» **WORK REQUIRED**:
Please restate verbatim the lines that open the listing below, ending with the line in which "プライバシーポリシー (177, 2414)" occurs.

» **MATERIAL FOR THE TASK**:
________________

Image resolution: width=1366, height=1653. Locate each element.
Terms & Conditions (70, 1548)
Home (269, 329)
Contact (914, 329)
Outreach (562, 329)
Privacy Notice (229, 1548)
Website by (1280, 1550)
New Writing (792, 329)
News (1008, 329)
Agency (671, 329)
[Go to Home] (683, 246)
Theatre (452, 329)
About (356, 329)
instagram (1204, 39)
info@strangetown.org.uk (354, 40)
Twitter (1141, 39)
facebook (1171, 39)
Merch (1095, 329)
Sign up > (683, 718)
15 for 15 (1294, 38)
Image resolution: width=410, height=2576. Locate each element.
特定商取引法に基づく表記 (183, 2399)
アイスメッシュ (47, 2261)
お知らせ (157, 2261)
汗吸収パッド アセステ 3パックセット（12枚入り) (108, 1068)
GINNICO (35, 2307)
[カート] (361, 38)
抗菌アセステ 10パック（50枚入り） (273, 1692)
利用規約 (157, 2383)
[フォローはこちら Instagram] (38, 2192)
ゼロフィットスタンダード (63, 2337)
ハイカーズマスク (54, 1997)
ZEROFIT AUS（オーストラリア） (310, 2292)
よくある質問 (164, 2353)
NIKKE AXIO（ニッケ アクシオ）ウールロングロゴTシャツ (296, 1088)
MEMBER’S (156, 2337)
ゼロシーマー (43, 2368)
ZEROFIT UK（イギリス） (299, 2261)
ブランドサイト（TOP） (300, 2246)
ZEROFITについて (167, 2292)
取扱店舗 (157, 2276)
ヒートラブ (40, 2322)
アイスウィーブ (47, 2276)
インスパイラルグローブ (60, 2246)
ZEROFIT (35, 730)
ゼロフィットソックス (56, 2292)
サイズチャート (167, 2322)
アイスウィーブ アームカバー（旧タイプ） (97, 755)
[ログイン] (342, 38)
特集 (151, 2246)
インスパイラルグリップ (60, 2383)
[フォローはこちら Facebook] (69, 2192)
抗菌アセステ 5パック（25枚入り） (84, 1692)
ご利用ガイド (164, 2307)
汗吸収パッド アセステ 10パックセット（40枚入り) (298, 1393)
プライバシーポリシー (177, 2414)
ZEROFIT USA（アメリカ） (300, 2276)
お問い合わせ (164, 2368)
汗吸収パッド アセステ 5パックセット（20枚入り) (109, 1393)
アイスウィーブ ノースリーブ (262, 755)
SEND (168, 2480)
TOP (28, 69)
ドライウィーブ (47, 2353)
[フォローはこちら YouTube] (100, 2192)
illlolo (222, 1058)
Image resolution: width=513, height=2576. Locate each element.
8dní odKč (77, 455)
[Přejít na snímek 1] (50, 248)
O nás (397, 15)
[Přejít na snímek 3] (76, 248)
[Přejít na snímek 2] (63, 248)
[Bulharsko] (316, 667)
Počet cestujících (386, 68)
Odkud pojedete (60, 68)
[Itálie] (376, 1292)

________________

» **WORKED SOLUTION**:
Image resolution: width=1366, height=1653. Locate each element.
Terms & Conditions (70, 1548)
Home (269, 329)
Contact (914, 329)
Outreach (562, 329)
Privacy Notice (229, 1548)
Website by (1280, 1550)
New Writing (792, 329)
News (1008, 329)
Agency (671, 329)
[Go to Home] (683, 246)
Theatre (452, 329)
About (356, 329)
instagram (1204, 39)
info@strangetown.org.uk (354, 40)
Twitter (1141, 39)
facebook (1171, 39)
Merch (1095, 329)
Sign up > (683, 718)
15 for 15 (1294, 38)
Image resolution: width=410, height=2576. Locate each element.
特定商取引法に基づく表記 (183, 2399)
アイスメッシュ (47, 2261)
お知らせ (157, 2261)
汗吸収パッド アセステ 3パックセット（12枚入り) (108, 1068)
GINNICO (35, 2307)
[カート] (361, 38)
抗菌アセステ 10パック（50枚入り） (273, 1692)
利用規約 (157, 2383)
[フォローはこちら Instagram] (38, 2192)
ゼロフィットスタンダード (63, 2337)
ハイカーズマスク (54, 1997)
ZEROFIT AUS（オーストラリア） (310, 2292)
よくある質問 (164, 2353)
NIKKE AXIO（ニッケ アクシオ）ウールロングロゴTシャツ (296, 1088)
MEMBER’S (156, 2337)
ゼロシーマー (43, 2368)
ZEROFIT UK（イギリス） (299, 2261)
ブランドサイト（TOP） (300, 2246)
ZEROFITについて (167, 2292)
取扱店舗 (157, 2276)
ヒートラブ (40, 2322)
アイスウィーブ (47, 2276)
インスパイラルグローブ (60, 2246)
ZEROFIT (35, 730)
ゼロフィットソックス (56, 2292)
サイズチャート (167, 2322)
アイスウィーブ アームカバー（旧タイプ） (97, 755)
[ログイン] (342, 38)
特集 (151, 2246)
インスパイラルグリップ (60, 2383)
[フォローはこちら Facebook] (69, 2192)
抗菌アセステ 5パック（25枚入り） (84, 1692)
ご利用ガイド (164, 2307)
汗吸収パッド アセステ 10パックセット（40枚入り) (298, 1393)
プライバシーポリシー (177, 2414)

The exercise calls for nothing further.